━━ TEXTABSCHNITT

In Stuttgart geht man einen gemeinsamen Weg
Die Geschichte von Giovanni und Camilla, einem jungen Ehepaar mit einem Kind, ihrer Entscheidung, in Deutschland zu leben, der Begleitung der Fraternitätsgruppe und den neuen Freunden, die sie dort gefunden haben.„Das Bedürfnis nach echter Freundschaft bleibt.“ Auch nach der Heirat, auch nach der Geburt des ersten Kindes, auch wenn man sich entschieden hat, in einem anderen Land zu leben. Giovanni und Camilla, beide 30, haben sich in Mailand kennengelernt, wo sie geboren wurden und bis zu ihrem Studium gelebt haben. Er hat einen Doppelabschluss der Universität Bocconi in Mailand und Paris, sie ist Krankenschwester. Seit 2021 leben sie in Stuttgart und haben einen anderthalbjährigen Sohn, Pietro.
„Als wir uns aufgrund einer beruflichen Chance für Stuttgart entschieden haben, war uns sofort klar, dass wir eine tägliche Begleitung brauchen würden, um die Herausforderung des Lebens fern der Heimat zu meistern und uns mit den Fragen auseinanderzusetzen, die in uns aufkamen“, erzählte Giovanni kürzlich gemeinsam mit seiner Frau. Ein Treffen, das zum ersten Mal vor einigen Freunden der deutschen Bewegung stattfand, die wie sie nach ihrem Studium nach Deutschland gezogen waren. Ein solches Treffen wurde dann in Wien wiederholt.
Im Mittelpunkt der Zusammenkunft stand neben ihrer Erfahrung die Bedeutung der Fraternität von CL und der Fraternitätsgruppen. Ziel der Freundschaft soll die Glaubensbildung auf dem Weg zum Ideal der Heiligkeit sein. Ausschlaggebend für ihre Wahl des Wohnortes war neben der Arbeit die Anwesenheit einiger Familien der Bewegung – zwei aus Ravenna und eine aus Kasachstan, die ersten beiden fünf Jahre älter, die dritte zehn Jahre älter – „mit denen wir ahnten, dass es schön wäre, die Beziehung zu vertiefen und das Leben zu teilen”. Giovanni präzisiert: „Ich habe deutlich gespürt, dass ich jemanden brauchte, der bereit war, meine Fragen mit mir zu teilen. Nicht jemanden, der mir eine Antwort gab, sondern jemanden, der bereit war, einen Weg zu gehen, um die Antworten zu finden. Außerdem hatte ich den starken Wunsch, mich mit jemandem auszutauschen, der auf diesem Weg schon weiter war und mir konkrete Hilfe anbieten konnte“, von der Arbeit bis zur Erziehung des Kindes.

━━━━
━━ VORLIEGENDE DATEN

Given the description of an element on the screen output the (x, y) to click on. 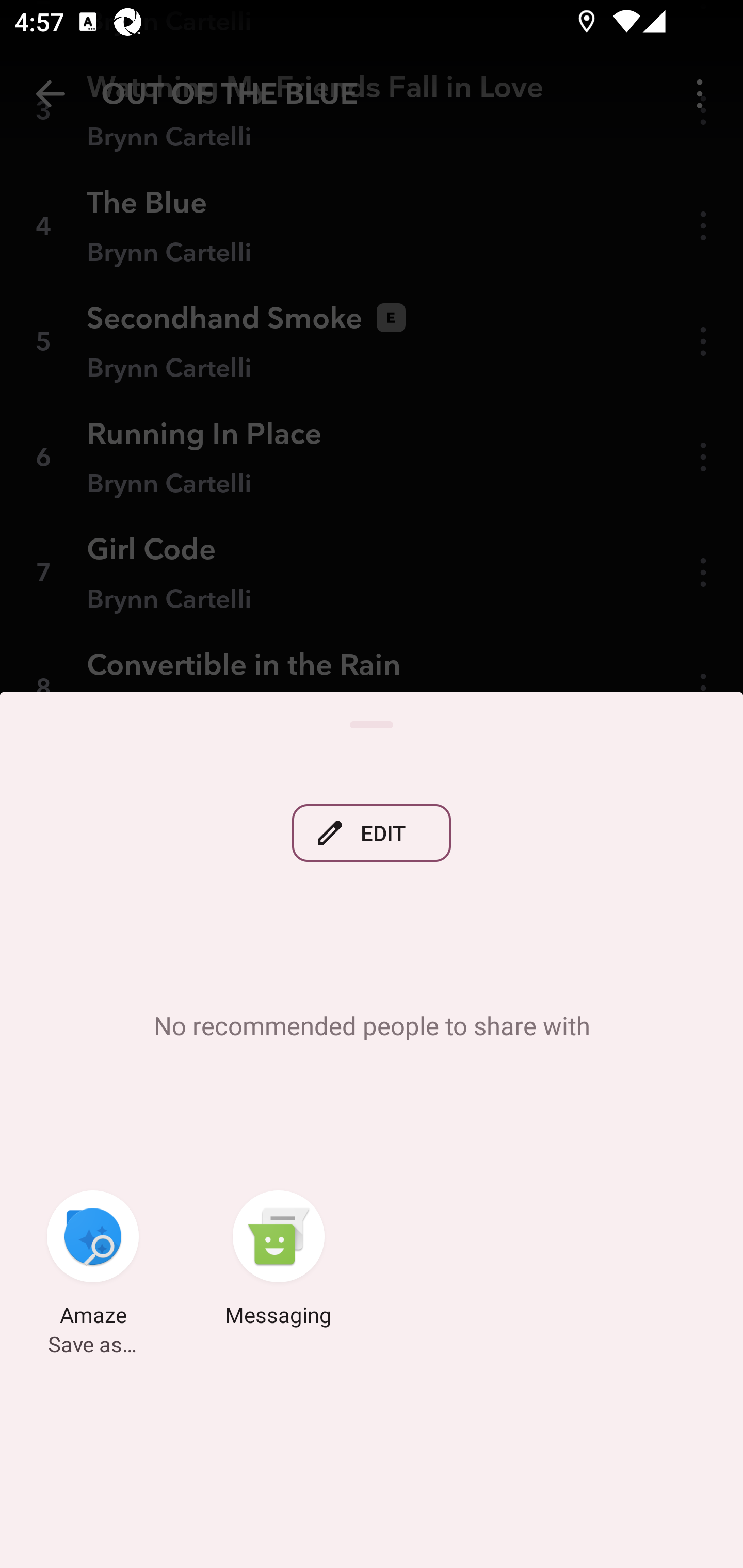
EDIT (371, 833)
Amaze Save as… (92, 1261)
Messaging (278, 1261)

━━━━

• [AUFGABE]:
Übersetze den Satz „Er hat einen Doppelabschluss der Universität Bocconi in Mailand und Paris, sie ist Krankenschwester.“ aus dem Textabschnitt über Giovanni und Camilla ins Englische.

• [LÖSUNG]:
He has a double degree from Bocconi University in Milan and Paris, and she is a nurse.